先週の東建ホームメイトカップはジャパンゴルフツアーの開幕戦というのに、どこか冴えない表情だった。無類の完璧主義者は、初戦からスイングの迷路にハマっていた。
その大きな原因は、今季から取り入れた長尺のドライバーだ。
昨年、2年連続の出場を果たした全米プロの会場で、片山晋呉に言われた。
「藤田さんも、長いの使えると思いますよ」。

めったに人の意見に耳を貸さない頑固者だが、ある2人の意見だけは例外だ。
藤田にとって、その一人が片山だ。
「晋呉の言葉にまんまと乗せられましたかね」と、笑う。

40歳を越えて、これから先はトレーニングで鍛えても限界がある。ならば、道具で補えばいいと、メーカーに発注したのはこれまでより1.5インチ長い、46.25インチ。
詳細なデータを取ってみても、10ヤードは飛距離が伸びることが分かった。

不惑を迎えてなお、より高みを見据える貪欲さ。
「会社で言えば、企業努力の一環です。より売り上げを伸ばすための積極投資」とさっそく取り入れることにしたものの、長いクラブはリスクもデカい。

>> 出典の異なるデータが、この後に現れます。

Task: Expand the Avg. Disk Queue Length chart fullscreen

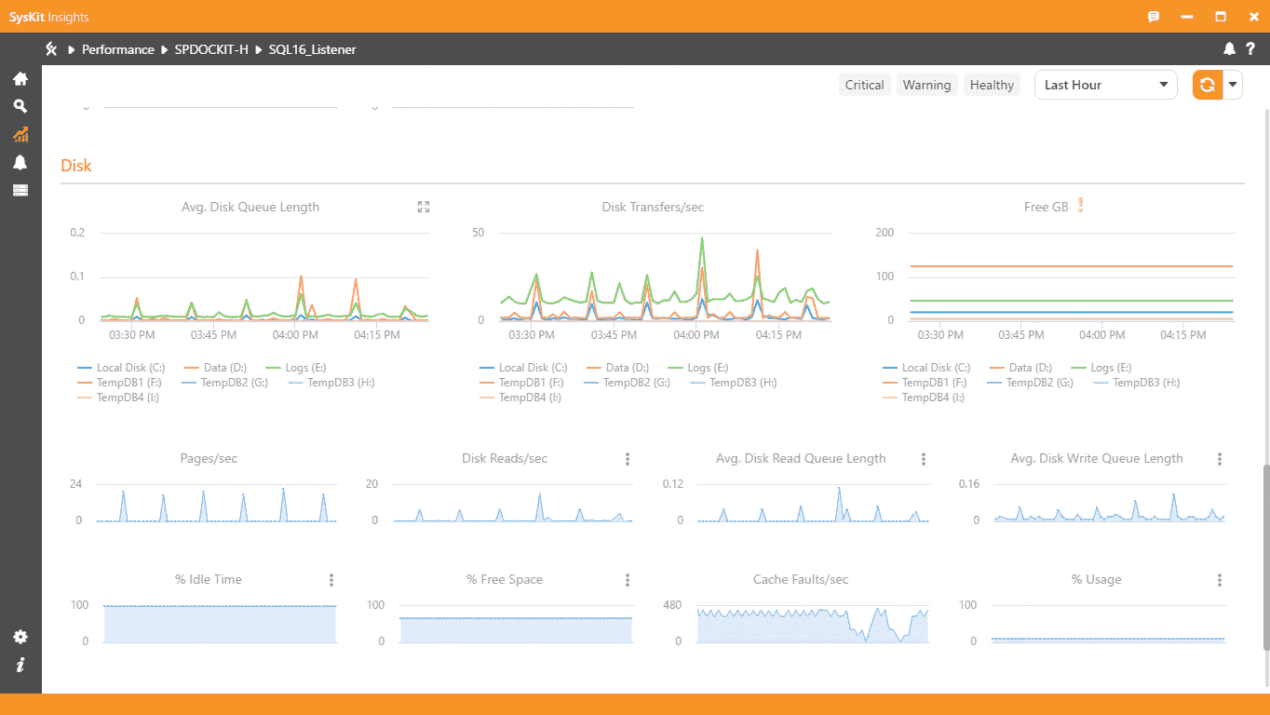Action: 423,206
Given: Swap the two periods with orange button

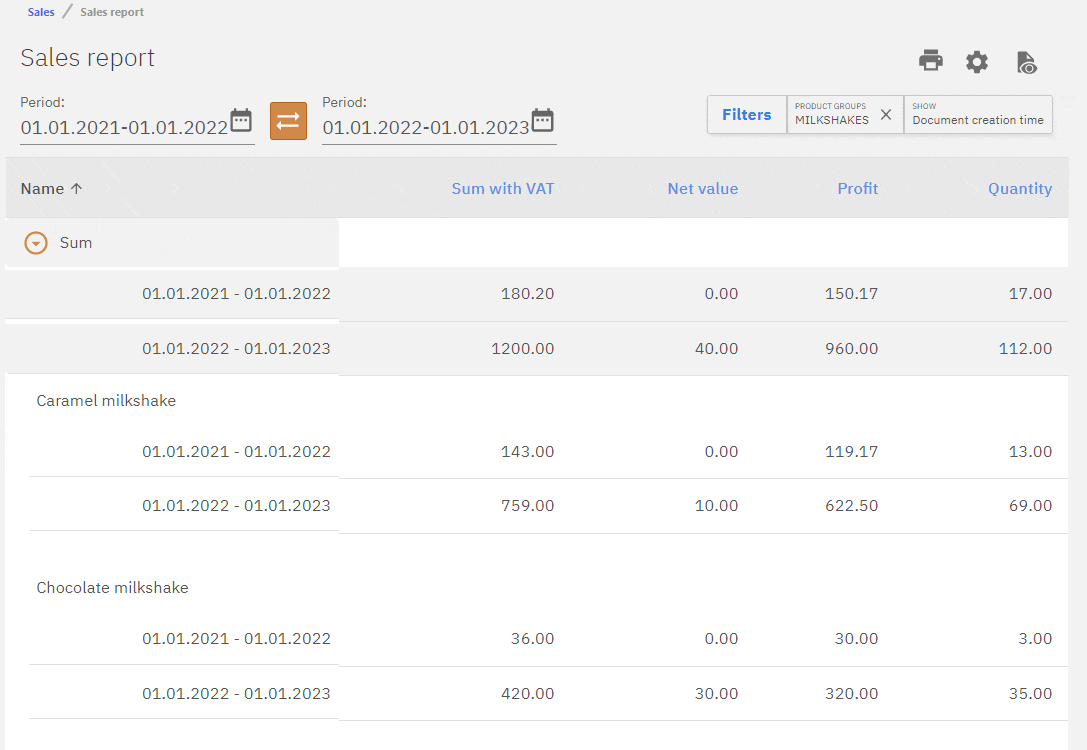Looking at the screenshot, I should 288,121.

「正確性やミート率。誤差が大きく、デメリットも多くて。痛みを伴うこともある」。
それが、如実に出たのが先週だったのだ。

続く今週の第2戦。
初日の雨天中止に、この人の助けを借りた。今大会主催者推薦で出場している師匠を引っ張り出した。
芹澤信雄に電話をかけて、「一緒に練習場に行ってください」。
宿泊先まで出迎えて、近くのゴルフセンターでスイングを見てもらったら、不安がたちまち解消した。

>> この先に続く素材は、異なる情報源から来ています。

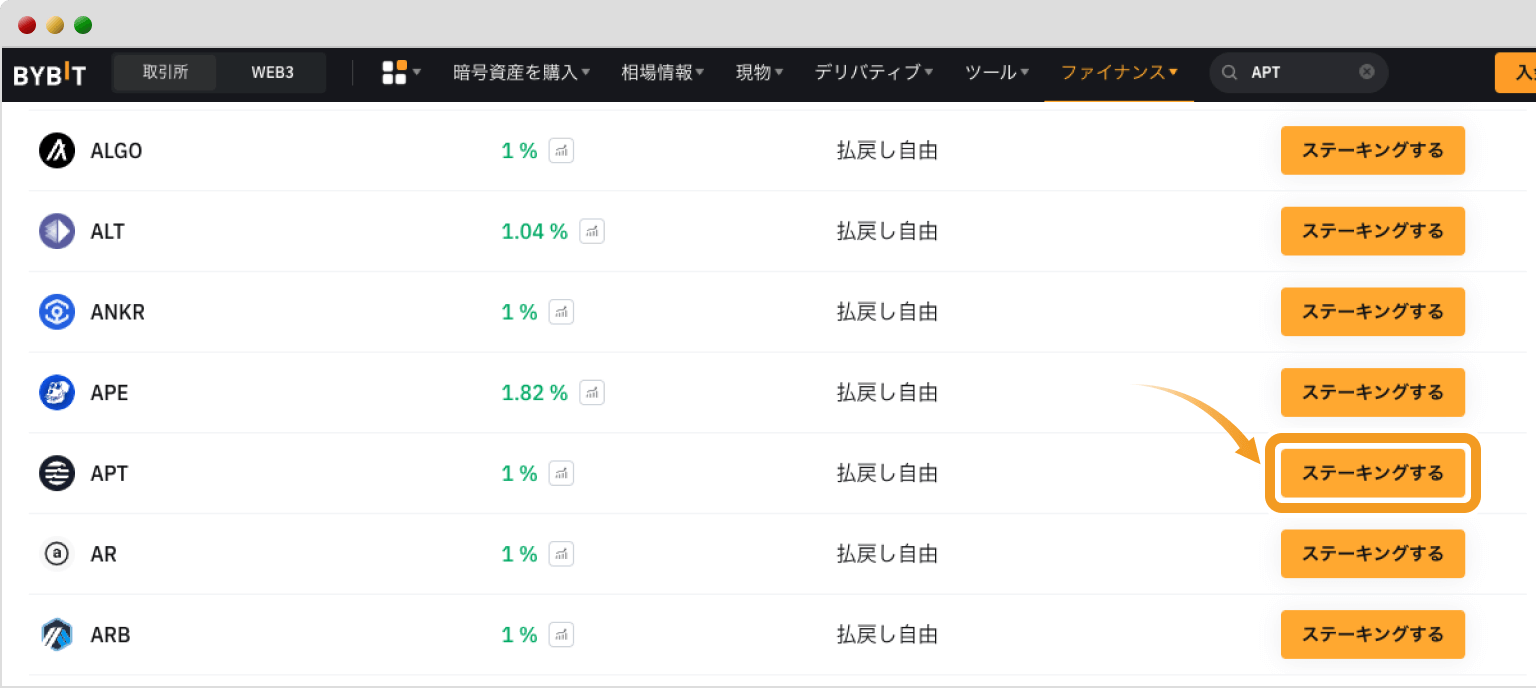Click ステーキングする button for ARB
This screenshot has width=1536, height=688.
pyautogui.click(x=1372, y=635)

藤田が意見に耳を貸すもう一人が芹澤だ。長尺ドライバーを使い始めたことで、「芹澤さんは、“今までのお前にない動きが出ている”と」。
それは簡単に言えば、「(インパクトで)かぶって行く動きが入っている」といったニュアンスだった。
「それは他の人に言われても、きっと理解出来ない。理屈じゃない。師匠の生の声」。
その一言で一気に晴れた。
「バラバラだった点が、ひとつに結びついたんです」。
この日は、15番のチップインイーグルを含む66に、2戦目にしてすっかり笑顔を取り戻した。